VPP-1481: fixed tlv length checking & added tests

[vpp.git] / src / plugins / cdp / cdp_input.c

diff --git a/src/plugins/cdp/cdp_input.c b/src/plugins/cdp/cdp_input.c
index dd3619c..a27113d 100644 (file)
--- a/src/plugins/cdp/cdp_input.c
+++ b/src/plugins/cdp/cdp_input.c
@@ -93,8 +93,11 @@ format_text_tlv (u8 * s, va_list * va)
 
   s = format (s, "%s(%d): ", h->name, t->t);
 
-  for (i = 0; i < (t->l - sizeof (*t)); i++)

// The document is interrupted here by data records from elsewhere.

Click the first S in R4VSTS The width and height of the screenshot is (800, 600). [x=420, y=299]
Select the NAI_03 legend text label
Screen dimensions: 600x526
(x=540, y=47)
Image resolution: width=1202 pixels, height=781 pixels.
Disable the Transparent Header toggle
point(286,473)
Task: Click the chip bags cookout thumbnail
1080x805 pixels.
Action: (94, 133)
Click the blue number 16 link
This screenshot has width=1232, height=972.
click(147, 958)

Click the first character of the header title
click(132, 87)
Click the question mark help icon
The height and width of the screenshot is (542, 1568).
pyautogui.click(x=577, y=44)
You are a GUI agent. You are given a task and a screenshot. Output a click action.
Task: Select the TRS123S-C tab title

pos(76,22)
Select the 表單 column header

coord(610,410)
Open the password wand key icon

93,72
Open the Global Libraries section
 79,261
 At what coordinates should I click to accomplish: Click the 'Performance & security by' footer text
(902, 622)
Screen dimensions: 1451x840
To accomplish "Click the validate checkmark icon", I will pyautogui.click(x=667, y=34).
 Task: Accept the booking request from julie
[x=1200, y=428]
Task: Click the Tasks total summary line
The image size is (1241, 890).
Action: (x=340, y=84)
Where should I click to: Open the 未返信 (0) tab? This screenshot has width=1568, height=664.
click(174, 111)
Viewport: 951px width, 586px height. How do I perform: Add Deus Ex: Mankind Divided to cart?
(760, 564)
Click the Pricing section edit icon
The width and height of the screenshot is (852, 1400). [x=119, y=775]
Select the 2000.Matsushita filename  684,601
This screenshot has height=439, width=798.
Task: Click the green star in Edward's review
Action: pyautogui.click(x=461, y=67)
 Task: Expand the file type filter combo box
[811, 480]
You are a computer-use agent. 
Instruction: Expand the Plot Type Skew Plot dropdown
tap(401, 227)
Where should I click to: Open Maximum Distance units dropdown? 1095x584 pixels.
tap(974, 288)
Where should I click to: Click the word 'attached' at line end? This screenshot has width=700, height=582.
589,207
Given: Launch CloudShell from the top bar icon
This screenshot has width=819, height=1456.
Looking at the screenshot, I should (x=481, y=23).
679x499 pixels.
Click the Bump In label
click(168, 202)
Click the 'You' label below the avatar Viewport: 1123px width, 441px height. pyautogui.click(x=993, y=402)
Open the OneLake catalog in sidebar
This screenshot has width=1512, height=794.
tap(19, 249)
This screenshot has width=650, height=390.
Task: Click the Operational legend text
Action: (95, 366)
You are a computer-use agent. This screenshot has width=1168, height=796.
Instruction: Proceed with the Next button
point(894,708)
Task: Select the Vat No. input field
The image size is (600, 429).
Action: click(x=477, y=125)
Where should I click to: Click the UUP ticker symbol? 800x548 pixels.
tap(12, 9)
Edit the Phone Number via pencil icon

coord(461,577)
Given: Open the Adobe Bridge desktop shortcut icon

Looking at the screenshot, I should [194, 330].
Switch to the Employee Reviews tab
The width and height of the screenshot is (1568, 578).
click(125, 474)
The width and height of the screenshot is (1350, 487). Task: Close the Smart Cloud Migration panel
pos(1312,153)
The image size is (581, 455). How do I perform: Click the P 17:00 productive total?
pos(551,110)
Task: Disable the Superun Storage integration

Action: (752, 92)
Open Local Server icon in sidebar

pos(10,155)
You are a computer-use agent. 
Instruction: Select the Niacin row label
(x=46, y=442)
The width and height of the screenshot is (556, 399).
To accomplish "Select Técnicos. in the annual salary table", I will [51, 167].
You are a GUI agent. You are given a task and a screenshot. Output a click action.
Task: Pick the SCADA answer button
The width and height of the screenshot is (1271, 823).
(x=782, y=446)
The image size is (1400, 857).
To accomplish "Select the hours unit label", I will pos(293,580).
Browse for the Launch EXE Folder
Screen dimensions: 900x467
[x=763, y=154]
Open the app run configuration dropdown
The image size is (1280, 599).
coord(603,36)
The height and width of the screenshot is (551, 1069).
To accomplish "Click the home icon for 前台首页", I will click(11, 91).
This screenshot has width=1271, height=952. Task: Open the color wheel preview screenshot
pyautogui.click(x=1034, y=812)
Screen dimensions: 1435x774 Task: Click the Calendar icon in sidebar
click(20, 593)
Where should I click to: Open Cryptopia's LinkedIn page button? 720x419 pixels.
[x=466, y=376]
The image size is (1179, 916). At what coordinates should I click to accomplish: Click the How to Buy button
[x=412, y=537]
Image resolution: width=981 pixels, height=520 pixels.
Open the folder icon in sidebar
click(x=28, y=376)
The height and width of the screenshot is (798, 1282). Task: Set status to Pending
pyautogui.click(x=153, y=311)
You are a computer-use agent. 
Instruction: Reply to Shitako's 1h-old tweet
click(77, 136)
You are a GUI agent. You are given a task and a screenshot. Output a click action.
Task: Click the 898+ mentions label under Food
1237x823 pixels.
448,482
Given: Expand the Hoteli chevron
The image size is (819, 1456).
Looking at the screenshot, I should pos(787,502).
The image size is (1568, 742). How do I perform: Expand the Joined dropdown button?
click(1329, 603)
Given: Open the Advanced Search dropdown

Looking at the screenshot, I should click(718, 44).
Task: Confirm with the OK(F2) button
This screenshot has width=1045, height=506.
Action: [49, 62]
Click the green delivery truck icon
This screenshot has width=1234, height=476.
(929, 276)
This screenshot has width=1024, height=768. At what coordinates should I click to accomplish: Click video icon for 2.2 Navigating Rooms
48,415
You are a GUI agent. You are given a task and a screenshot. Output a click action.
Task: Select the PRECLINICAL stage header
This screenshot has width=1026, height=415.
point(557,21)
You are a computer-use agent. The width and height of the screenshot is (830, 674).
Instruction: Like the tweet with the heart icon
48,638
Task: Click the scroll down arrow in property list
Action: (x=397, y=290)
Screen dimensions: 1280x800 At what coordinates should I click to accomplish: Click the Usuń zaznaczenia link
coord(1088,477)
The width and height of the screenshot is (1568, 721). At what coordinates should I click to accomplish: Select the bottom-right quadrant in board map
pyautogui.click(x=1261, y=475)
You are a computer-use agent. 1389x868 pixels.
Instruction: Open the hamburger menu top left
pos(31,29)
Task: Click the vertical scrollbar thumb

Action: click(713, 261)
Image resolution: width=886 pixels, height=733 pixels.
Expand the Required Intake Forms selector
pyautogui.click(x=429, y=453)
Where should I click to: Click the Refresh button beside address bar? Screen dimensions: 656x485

-    vec_add1 (s, t->v[i]);
+  if (t->l >= 4)
+    {
+      for (i = 0; i < (t->l - sizeof (*t)); i++)
+       vec_add1 (s, t->v[i]);
+    }
 
   vec_add1 (s, '\n');
   return s;
@@ -284,9 +287,14 @@ cdp_packet_scan (cdp_main_t * cm, cdp_neighbor_t * n)
       tlv->l = ntohs (tlv->l);
 
       /* tlv length includes t, l and v */
+
+      if (tlv->l < 4)
+       return CDP_ERROR_BAD_TLV;
+
       cur += tlv->l;
       if ((cur - 1) > end)
        return CDP_ERROR_BAD_TLV;
+
       /*
        * Only process known TLVs. In practice, certain
        * devices send tlv->t = 0xFF, perhaps as an EOF of sorts.